“It is not without reason,” said Birger, as they sat on the roadside, at the top of one of these descents, watching the slow progress of their carioles, under the care of their respective schutzebonder—little boys or girls, as the case may be, who sit on the foot-boards, and bring the horses back after they have done their stage;—“it is not without reason that the ancient Swedes have invented the legend that in certain places the elves and the trees are identical; that these forest elves are intensely patriotic, and that in times of invasion they assemble their bands and fight by the side of their human countrymen, in defence of their common country. Many of the trees in Carlstadtlan, as well as in other places, are trees only by day, but are armed soldiers by night. Of course the idea is that the forests fight for the country in case of invasion, and add to the numbers of its defenders; and so they do. Russia might pour her thousands upon us, and sweep us off the face of the earth, by mere force of numbers, in an open field; but how would she ever force her passage through a forest like this, filled with a few thousand riflemen? The trees would fight for us even by day; but by night our numbers, counting the elves, would be irresistible.

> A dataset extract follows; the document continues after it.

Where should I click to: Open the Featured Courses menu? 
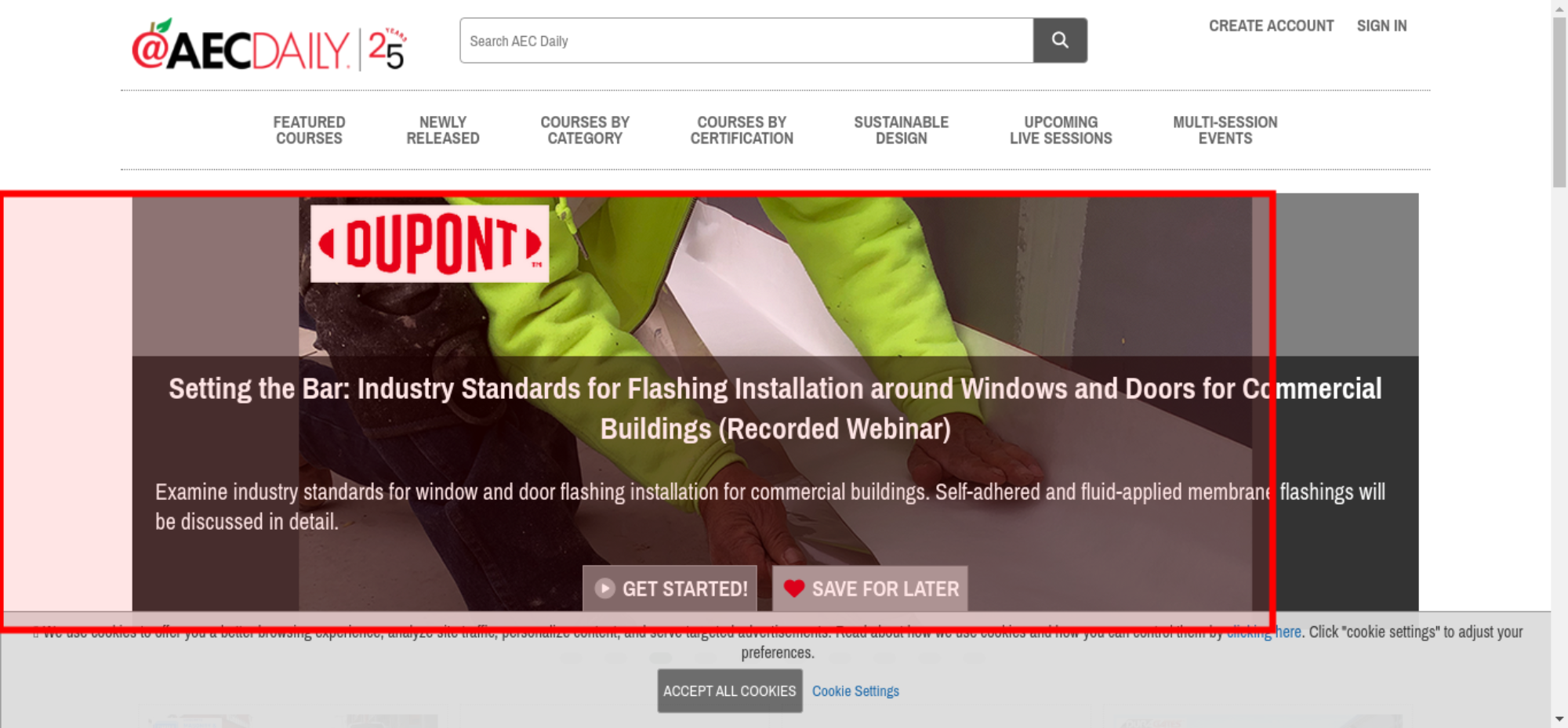pyautogui.click(x=309, y=130)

“The slight variety that there is in the legend in Denmark, bears this out there also; where the deep Sound and fjords intersect the kingdom, the stony promontories are its best defence, and the elf kings are called Klintekonger, or Promontory Kings. There are several stories about their parading their elf soldiers, with fife and drum, on the breaking out of a war, and driving over the sea, with snorting horses, in clouds and blackness, from one promontory to another. The elf king of Bornholm will not allow any earthly prince to sleep more than three nights within his dominions, nor will King Tolv permit any king besides himself to pass the bridge of Skjelskör. This is all part of the same allegory; the elves are the spirits of the woods, and the Grims of the cataracts, and the Haaf manner of the sea, and the Strömkarls of the rivers. They all bear the same character; they are capricious as the elements are over which they preside, and often injure most those who are most accustomed to them, but in case of an invasion become rivers, and lakes, and fjords, and forests, and unite to repel the invader. Bother that little schutzebonde of mine; I wish she were a boy, that I might whip her instead of the horse;” and Birger strode down the hill to infuse fresh spirit into the post-horse and post-girl.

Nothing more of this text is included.